The book goes into a fair amount of detail explaining how to undertake a reengineering project. Examples of companies that have achieved successful reengineering efforts are provided to assist. Very helpful.

This is an important read for anyone that works in corporate America - from the CEO to the front-line employee. All can benefit.

-- Nick McCormick, Author, "Lead Well and Prosper: 15 Successful Strategies for Becoming a Good Manager"



5 out of 5 stars REINVENTING REENGINEERING TO ATTAIN THE IDEAL   March 31, 1999
3 out of 4 found this review helpful

These days, reengineering, best practices and continuous improvement are still popular business buzz words, and each one has a place in trying to improve activities. They are the equivalent of picking the low hanging fruit. A few companies can point to increased growth, profits and market share, but alas, many have little to show. Part of the reason is that by the time they achieve what they set out to do, others have surpassed them. These companies will need a cherry-picker to get to the top. I have come to believe that it is harder to improve slowly, or from the current process, to grow at 5 to 10 percent a year, than it is to find a totally new and different way to reach a geometric increase in whatever you do, and, it is usually less expensive. One of the best processes to reach a new plateau and then jump up again to the next is explained in THE 2,000 PERCENT SOLUTION. 1) Understand the importance of measuring 2) Measure everything that can be measured about your key activities to make sure you identify root causes of gaining or losing 3) Identify the future best practice for your industry 4) Go beyond today's best practices to implement the future best practices now 5) Figure out the ideal best practices (without resource, money, time or people constraints) and 6) Begin to approach that 7) Match the people, incentives and tasks, and 8) Repeat the process for even better ideas. You should read REENGINEERING THE CORPORATION to understand the popular ideas. Then you should read THE 2,000 PERCENT SOLUTION to multiply the benefits you thought possible. (Resolving and issue is a 100% solution. Achieving 20 times that benefit or getting there 20 times as fast, is 100X20, or 2000 percent.)


5 out of 5 stars Great Reading   August 2, 2000
Syam Rajasekharuni (Australia)
5 out of 7 found this review helpful

I have read this book first time when I did a course in Business Process Reengineering. It gave me a very good introduction to the subject, history of reengineering and how companies are affected by the three C's Customers, Competetion, Change. Then I have read Beyond Reengineering by the same author. There is no doubt , both are a must reading for every person/company who would like to survive working in today's competitive way of earning livelihood, doing business and keeping fit.
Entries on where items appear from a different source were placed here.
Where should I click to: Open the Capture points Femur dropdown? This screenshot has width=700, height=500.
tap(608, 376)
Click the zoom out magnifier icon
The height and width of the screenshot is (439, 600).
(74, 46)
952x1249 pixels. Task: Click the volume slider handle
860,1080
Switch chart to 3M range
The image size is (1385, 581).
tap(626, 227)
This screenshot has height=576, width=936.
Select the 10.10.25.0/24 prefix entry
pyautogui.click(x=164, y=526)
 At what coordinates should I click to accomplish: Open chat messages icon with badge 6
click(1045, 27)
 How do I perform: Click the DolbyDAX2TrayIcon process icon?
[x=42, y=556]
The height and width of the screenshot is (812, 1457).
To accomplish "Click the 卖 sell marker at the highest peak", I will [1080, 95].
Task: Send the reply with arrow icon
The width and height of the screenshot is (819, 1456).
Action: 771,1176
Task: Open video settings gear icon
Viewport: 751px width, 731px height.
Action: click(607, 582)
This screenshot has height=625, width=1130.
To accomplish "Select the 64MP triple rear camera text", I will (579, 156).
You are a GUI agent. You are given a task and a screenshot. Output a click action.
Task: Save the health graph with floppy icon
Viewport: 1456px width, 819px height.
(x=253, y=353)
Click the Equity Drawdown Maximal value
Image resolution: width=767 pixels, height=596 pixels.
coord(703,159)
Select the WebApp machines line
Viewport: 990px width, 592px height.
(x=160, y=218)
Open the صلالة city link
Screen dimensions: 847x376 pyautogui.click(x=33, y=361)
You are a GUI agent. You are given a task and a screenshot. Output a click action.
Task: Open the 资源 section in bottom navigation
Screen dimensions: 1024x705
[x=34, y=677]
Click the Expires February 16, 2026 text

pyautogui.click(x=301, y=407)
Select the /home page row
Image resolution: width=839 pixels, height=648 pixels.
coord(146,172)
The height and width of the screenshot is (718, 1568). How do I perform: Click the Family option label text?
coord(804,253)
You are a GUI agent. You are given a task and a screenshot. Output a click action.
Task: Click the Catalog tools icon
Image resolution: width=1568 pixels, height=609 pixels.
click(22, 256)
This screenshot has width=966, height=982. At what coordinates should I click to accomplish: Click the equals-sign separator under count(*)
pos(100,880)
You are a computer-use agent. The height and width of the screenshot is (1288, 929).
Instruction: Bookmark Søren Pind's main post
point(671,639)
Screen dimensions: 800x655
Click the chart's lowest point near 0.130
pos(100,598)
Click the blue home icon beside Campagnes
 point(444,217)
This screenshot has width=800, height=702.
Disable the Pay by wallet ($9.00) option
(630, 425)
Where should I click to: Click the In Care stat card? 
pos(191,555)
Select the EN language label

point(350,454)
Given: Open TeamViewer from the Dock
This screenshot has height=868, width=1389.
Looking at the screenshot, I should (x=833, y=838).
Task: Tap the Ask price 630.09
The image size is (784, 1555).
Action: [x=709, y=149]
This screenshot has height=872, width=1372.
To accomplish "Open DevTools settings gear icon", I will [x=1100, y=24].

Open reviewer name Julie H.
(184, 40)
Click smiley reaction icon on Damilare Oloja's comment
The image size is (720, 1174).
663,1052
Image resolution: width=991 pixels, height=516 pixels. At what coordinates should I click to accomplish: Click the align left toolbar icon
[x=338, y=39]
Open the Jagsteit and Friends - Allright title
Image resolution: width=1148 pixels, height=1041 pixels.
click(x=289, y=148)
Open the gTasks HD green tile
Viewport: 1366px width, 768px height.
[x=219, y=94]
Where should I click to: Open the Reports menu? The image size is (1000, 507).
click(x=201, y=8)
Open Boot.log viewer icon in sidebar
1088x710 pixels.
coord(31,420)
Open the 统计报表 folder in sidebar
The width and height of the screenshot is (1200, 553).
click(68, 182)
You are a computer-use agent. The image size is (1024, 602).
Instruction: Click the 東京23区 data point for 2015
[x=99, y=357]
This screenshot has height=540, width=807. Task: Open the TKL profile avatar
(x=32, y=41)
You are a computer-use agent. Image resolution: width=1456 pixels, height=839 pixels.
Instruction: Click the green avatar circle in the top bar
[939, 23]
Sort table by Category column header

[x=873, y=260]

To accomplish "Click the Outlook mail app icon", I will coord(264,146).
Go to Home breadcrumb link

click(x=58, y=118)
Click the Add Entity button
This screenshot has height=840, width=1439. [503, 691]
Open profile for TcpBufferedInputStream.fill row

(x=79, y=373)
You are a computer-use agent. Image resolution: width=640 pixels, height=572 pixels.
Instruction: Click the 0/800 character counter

It may sound, the Middle Managers / Supervisors are the most vulnerable group who are targets for change from the operational role perspective, in a BPR exercise.

I came to know recently, that several BPR projects fail also due to lack of proper Knowledge Management in companies. Might be the authors would include effective knowledge management strategies in BPR projects in the future release of their books. Knowledge management in terms of managing tacit , explicit knowledge of a company is also important. When we are reengineering, we are also reengineering the knowledge(creation, (re)distribution, evaluation aspects of knowledge) of a company. Also aspects such as competetive intelligence is worth considering.